Word and item position data
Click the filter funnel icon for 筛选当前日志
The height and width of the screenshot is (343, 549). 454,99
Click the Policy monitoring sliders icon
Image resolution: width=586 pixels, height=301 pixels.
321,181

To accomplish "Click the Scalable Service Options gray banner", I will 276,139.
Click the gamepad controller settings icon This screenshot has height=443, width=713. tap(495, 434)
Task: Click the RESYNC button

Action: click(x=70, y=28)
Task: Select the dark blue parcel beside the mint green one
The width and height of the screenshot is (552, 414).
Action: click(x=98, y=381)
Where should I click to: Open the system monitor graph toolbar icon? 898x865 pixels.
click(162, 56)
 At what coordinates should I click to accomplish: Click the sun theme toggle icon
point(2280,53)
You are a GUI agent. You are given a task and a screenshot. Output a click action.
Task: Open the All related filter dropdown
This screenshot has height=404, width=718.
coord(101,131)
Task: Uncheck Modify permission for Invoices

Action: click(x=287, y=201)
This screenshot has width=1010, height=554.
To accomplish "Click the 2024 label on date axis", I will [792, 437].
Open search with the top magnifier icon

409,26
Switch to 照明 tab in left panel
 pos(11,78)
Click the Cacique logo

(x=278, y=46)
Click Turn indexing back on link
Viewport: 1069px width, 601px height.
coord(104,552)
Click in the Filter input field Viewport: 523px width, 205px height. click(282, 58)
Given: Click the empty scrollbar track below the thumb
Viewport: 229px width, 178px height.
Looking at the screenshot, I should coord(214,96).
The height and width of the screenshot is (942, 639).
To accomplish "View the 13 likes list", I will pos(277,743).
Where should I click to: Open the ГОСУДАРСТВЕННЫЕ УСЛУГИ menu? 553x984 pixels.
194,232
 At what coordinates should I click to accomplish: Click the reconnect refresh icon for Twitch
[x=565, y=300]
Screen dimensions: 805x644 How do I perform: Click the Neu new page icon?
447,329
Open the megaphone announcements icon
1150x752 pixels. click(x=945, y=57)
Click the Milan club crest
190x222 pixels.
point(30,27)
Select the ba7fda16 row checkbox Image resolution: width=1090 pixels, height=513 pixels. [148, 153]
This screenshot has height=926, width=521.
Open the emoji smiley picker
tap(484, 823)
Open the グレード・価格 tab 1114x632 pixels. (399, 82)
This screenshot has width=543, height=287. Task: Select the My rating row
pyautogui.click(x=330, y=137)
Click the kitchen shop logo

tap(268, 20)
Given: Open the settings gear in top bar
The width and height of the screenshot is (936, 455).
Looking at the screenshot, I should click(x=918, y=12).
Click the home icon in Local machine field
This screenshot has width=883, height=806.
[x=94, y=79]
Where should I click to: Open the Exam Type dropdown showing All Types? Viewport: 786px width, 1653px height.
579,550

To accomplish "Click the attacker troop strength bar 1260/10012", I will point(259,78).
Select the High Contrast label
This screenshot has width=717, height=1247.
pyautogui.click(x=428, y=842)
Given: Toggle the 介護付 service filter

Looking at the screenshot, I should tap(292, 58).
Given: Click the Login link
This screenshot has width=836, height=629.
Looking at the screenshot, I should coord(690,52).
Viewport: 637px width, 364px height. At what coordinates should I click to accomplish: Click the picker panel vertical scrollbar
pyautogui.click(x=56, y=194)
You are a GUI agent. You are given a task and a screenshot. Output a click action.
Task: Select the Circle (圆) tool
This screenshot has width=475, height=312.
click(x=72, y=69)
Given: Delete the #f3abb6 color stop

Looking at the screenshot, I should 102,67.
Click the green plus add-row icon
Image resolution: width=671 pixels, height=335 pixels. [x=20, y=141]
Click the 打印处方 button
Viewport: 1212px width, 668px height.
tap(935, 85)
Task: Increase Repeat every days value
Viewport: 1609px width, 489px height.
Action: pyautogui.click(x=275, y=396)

** Given instruction **
Rewrite all the entries above, swapping every "Viewport" for "Window" and leaving everything else unchanged.

** Task answer **
Click the filter funnel icon for 筛选当前日志
The height and width of the screenshot is (343, 549). 454,99
Click the Policy monitoring sliders icon
Image resolution: width=586 pixels, height=301 pixels.
321,181

To accomplish "Click the Scalable Service Options gray banner", I will 276,139.
Click the gamepad controller settings icon This screenshot has height=443, width=713. tap(495, 434)
Task: Click the RESYNC button

Action: click(x=70, y=28)
Task: Select the dark blue parcel beside the mint green one
The width and height of the screenshot is (552, 414).
Action: click(x=98, y=381)
Where should I click to: Open the system monitor graph toolbar icon? 898x865 pixels.
click(162, 56)
 At what coordinates should I click to accomplish: Click the sun theme toggle icon
point(2280,53)
You are a GUI agent. You are given a task and a screenshot. Output a click action.
Task: Open the All related filter dropdown
This screenshot has height=404, width=718.
coord(101,131)
Task: Uncheck Modify permission for Invoices

Action: click(x=287, y=201)
This screenshot has width=1010, height=554.
To accomplish "Click the 2024 label on date axis", I will [792, 437].
Open search with the top magnifier icon

409,26
Switch to 照明 tab in left panel
 pos(11,78)
Click the Cacique logo

(x=278, y=46)
Click Turn indexing back on link
Window: 1069px width, 601px height.
coord(104,552)
Click in the Filter input field Window: 523px width, 205px height. click(282, 58)
Given: Click the empty scrollbar track below the thumb
Window: 229px width, 178px height.
Looking at the screenshot, I should coord(214,96).
The height and width of the screenshot is (942, 639).
To accomplish "View the 13 likes list", I will pos(277,743).
Where should I click to: Open the ГОСУДАРСТВЕННЫЕ УСЛУГИ menu? 553x984 pixels.
194,232
 At what coordinates should I click to accomplish: Click the reconnect refresh icon for Twitch
[x=565, y=300]
Screen dimensions: 805x644 How do I perform: Click the Neu new page icon?
447,329
Open the megaphone announcements icon
1150x752 pixels. click(x=945, y=57)
Click the Milan club crest
190x222 pixels.
point(30,27)
Select the ba7fda16 row checkbox Image resolution: width=1090 pixels, height=513 pixels. [148, 153]
This screenshot has height=926, width=521.
Open the emoji smiley picker
tap(484, 823)
Open the グレード・価格 tab 1114x632 pixels. (399, 82)
This screenshot has width=543, height=287. Task: Select the My rating row
pyautogui.click(x=330, y=137)
Click the kitchen shop logo

tap(268, 20)
Given: Open the settings gear in top bar
The width and height of the screenshot is (936, 455).
Looking at the screenshot, I should click(x=918, y=12).
Click the home icon in Local machine field
This screenshot has width=883, height=806.
[x=94, y=79]
Where should I click to: Open the Exam Type dropdown showing All Types? Window: 786px width, 1653px height.
579,550

To accomplish "Click the attacker troop strength bar 1260/10012", I will point(259,78).
Select the High Contrast label
This screenshot has width=717, height=1247.
pyautogui.click(x=428, y=842)
Given: Toggle the 介護付 service filter

Looking at the screenshot, I should tap(292, 58).
Given: Click the Login link
This screenshot has width=836, height=629.
Looking at the screenshot, I should coord(690,52).
Window: 637px width, 364px height. At what coordinates should I click to accomplish: Click the picker panel vertical scrollbar
pyautogui.click(x=56, y=194)
You are a GUI agent. You are given a task and a screenshot. Output a click action.
Task: Select the Circle (圆) tool
This screenshot has width=475, height=312.
click(x=72, y=69)
Given: Delete the #f3abb6 color stop

Looking at the screenshot, I should 102,67.
Click the green plus add-row icon
Image resolution: width=671 pixels, height=335 pixels. [x=20, y=141]
Click the 打印处方 button
Window: 1212px width, 668px height.
tap(935, 85)
Task: Increase Repeat every days value
Window: 1609px width, 489px height.
Action: pyautogui.click(x=275, y=396)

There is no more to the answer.